Carmignac s'est posé la question de l'éligibilité des titres russes à ses fonds. Gérant de conviction, animé par une éthique qu'il traduit dans sa politique d'investissement, il a pris la décision de s'interdire, jusqu'à nouvel ordre, tout achat de titres russes. Carmignac s'engage simultanément à gérer la sortie des titres encore présents dans les portefeuilles en prenant en compte les aspects extra-financiers ainsi que les conditions de marché afin de préserver l'intérêt de ses clients, son objectif premier.
Carmignac rappelle que l'identification des tendances " stagflationnistes " avant le conflit l'avait conduit à adopter un positionnement plus prudent et à réduire ses expositions aux actifs risqués.
Sur les marchés d'actions, ses investissements, surpondérés sur les Etats-Unis, sont désormais largement concentrés sur des segments défensifs comme la santé et la consommation de base et/ou offrant une bonne visibilité, raisonnablement valorisée, dans les secteurs des technologies de l'information et de la consommation. La part des sociétés de croissance à valorisation élevée a été très largement réduite.

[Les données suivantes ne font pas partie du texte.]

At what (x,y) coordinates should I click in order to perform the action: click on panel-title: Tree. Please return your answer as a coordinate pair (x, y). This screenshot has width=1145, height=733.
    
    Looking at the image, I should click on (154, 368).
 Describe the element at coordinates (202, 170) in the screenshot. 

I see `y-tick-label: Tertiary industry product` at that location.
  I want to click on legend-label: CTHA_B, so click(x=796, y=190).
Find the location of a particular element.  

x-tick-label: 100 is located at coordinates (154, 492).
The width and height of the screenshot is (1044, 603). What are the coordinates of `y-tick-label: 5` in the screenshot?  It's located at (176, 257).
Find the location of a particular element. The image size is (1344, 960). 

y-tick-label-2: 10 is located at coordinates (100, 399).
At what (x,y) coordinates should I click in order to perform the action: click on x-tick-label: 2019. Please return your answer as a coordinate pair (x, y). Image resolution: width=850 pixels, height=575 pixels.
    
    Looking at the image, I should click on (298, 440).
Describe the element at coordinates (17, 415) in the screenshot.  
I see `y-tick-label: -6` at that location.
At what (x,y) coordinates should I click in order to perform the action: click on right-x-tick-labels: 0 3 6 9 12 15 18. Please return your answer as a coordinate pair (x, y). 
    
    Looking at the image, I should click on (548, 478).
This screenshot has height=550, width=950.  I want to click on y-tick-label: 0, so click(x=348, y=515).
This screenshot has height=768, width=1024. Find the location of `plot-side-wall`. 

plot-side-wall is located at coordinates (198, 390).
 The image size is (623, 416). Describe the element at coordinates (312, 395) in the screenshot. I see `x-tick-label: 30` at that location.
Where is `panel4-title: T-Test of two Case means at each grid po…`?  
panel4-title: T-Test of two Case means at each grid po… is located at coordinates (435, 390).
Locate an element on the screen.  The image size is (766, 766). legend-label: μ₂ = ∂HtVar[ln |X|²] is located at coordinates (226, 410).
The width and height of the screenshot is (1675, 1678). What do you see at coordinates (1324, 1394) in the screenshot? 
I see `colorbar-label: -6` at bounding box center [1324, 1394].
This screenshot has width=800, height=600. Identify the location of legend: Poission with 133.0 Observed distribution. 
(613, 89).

En parallèle, le gérant a ramené aux environs de 5 % l'exposition nette globale aux actions de ses fonds de la gamme Patrimoine, principalement sous l'effet d'opérations de couvertures indicielles.
Sur les marchés de taux, il a couvert son exposition obligataire via des achats de protection sur les marchés du crédit et de la dette émergente et a opté pour un positionnement visant à tirer parti de tensions sur les maturités intermédiaires.